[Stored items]
--- START ---
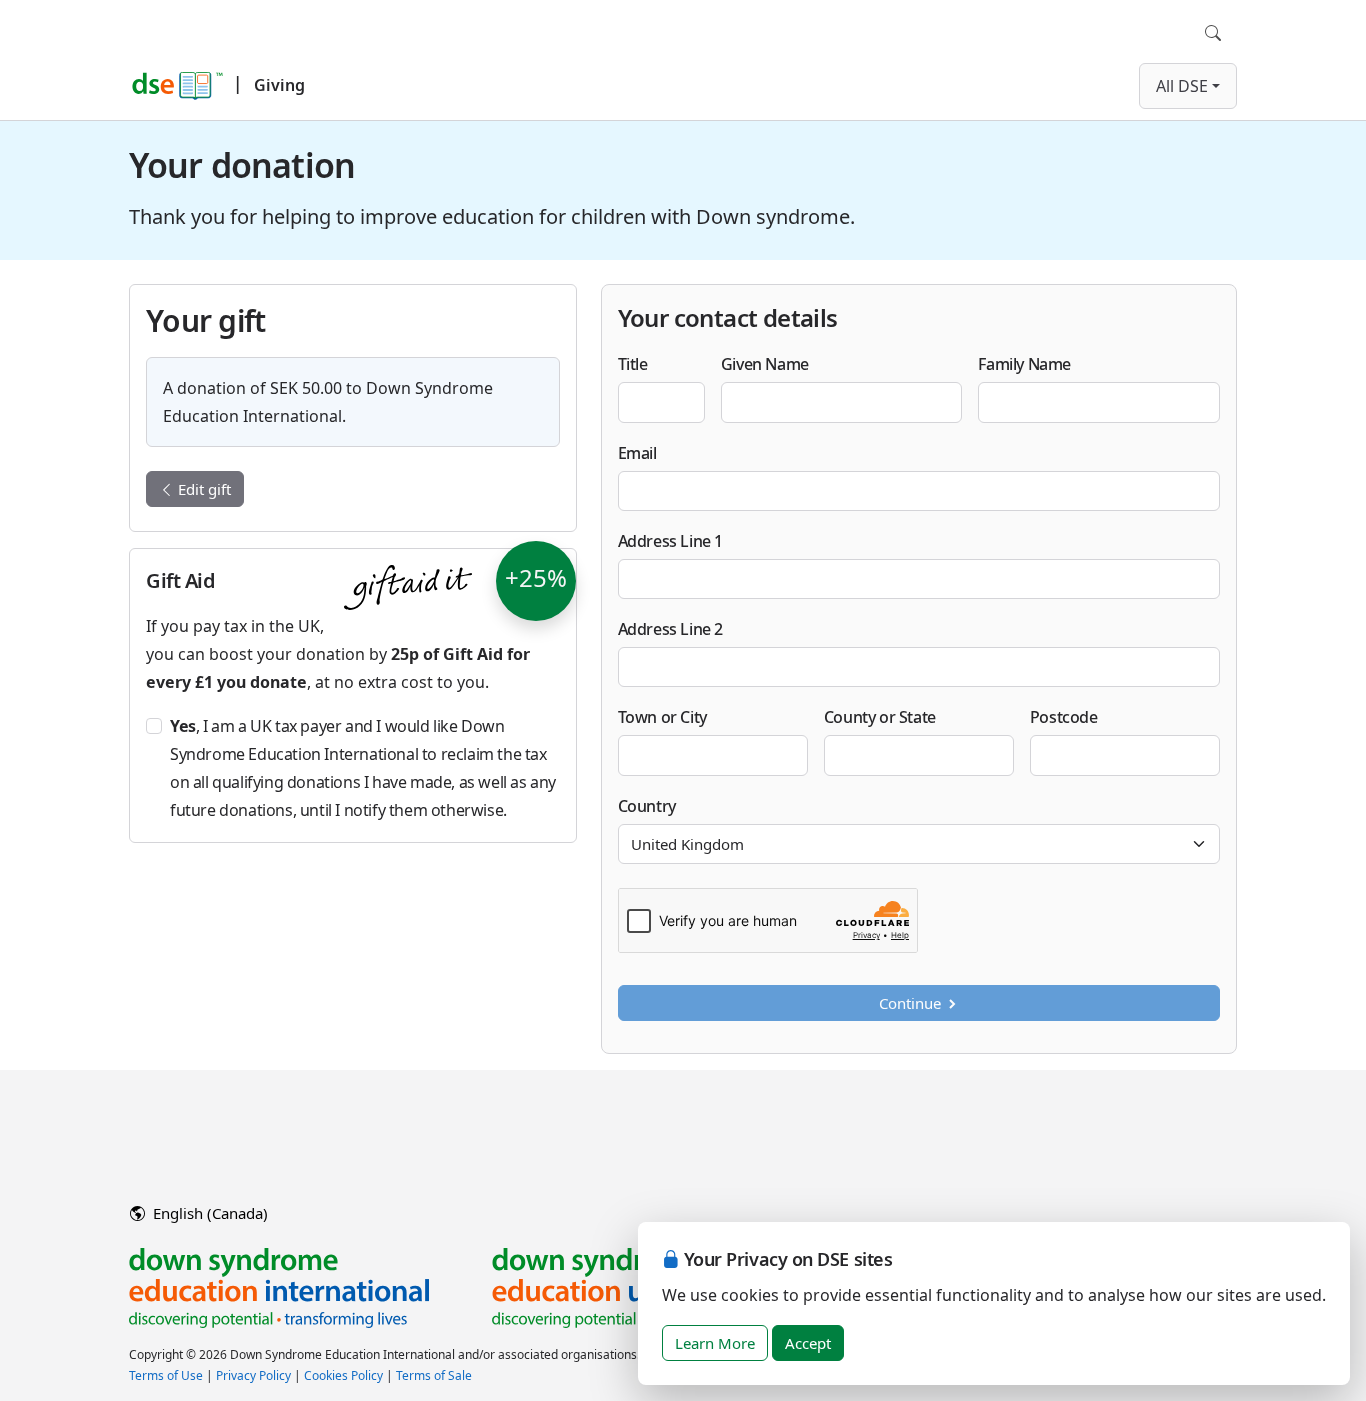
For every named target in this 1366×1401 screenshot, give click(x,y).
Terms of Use (166, 1375)
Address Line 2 (670, 629)
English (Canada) (208, 1213)
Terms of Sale (434, 1375)
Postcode (1064, 717)
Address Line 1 (670, 541)
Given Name (765, 364)
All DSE (1182, 86)
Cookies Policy (343, 1375)
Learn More (715, 1343)
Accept (808, 1343)
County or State (880, 717)
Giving (279, 85)
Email (637, 453)
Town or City (662, 717)
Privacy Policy (253, 1375)
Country (647, 806)
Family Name (1024, 364)
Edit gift (202, 489)
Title (633, 364)
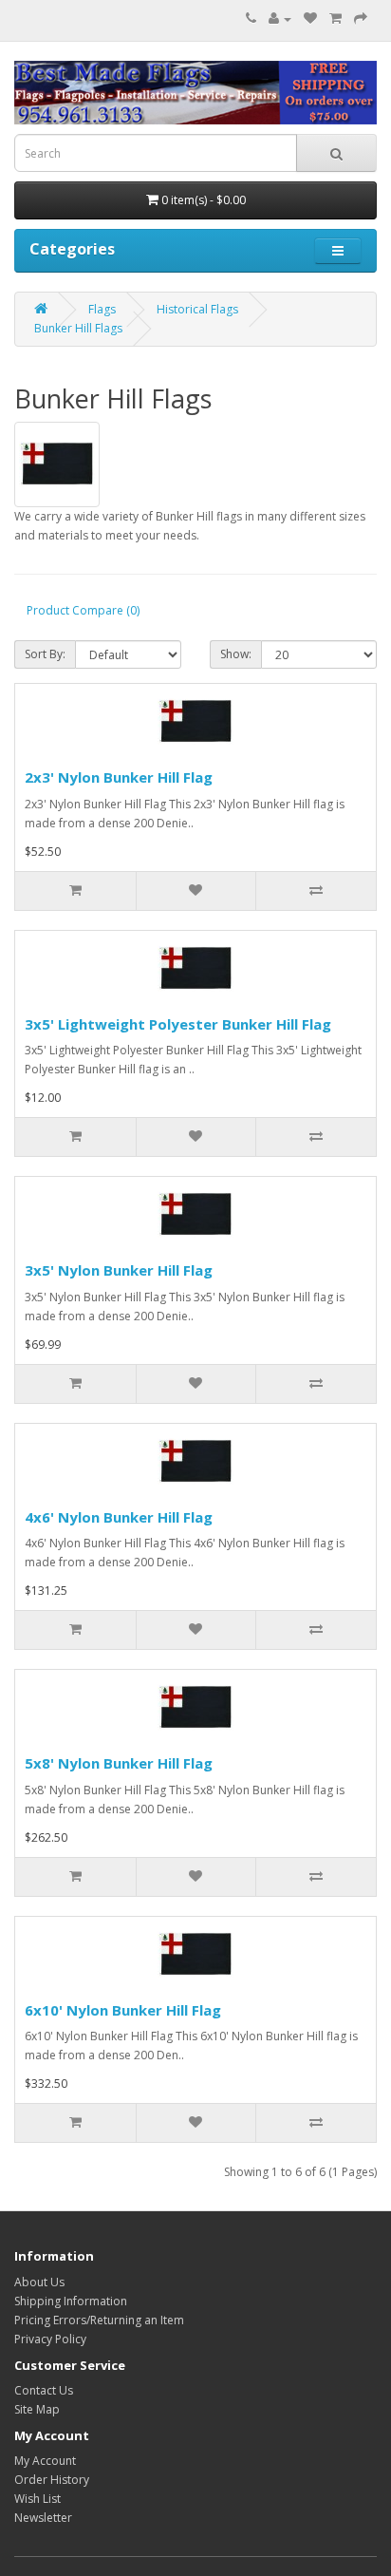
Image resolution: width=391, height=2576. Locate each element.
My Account (45, 2461)
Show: (235, 654)
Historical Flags (197, 309)
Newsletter (43, 2518)
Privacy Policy (50, 2339)
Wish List (37, 2499)
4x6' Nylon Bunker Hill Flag (119, 1516)
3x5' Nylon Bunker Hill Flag (119, 1269)
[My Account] (280, 18)
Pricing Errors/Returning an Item (99, 2320)
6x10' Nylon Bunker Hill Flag (123, 2009)
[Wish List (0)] (310, 18)
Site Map (37, 2409)
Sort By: (45, 654)
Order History (51, 2480)
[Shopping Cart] (335, 18)
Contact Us (43, 2390)
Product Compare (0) (83, 610)
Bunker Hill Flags (78, 328)
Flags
--- END ---
*TASK TO CARRY OUT*:
All pictures are to be skipped. Output, word for word, the lines in the data above starting at the line containing "Given Name (765, 364)" and ending at the line containing "Show: (235, 654)".

*RESULT OF THIS TASK*:
Given Name (765, 364)
All DSE (1182, 86)
Cookies Policy (343, 1375)
Learn More (715, 1343)
Accept (808, 1343)
County or State (880, 717)
Giving (279, 85)
Email (637, 453)
Town or City (662, 717)
Privacy Policy (253, 1375)
Country (647, 806)
Family Name (1024, 364)
Edit gift (202, 489)
Title (633, 364)
Image resolution: width=391, height=2576. Locate each element.
My Account (45, 2461)
Show: (235, 654)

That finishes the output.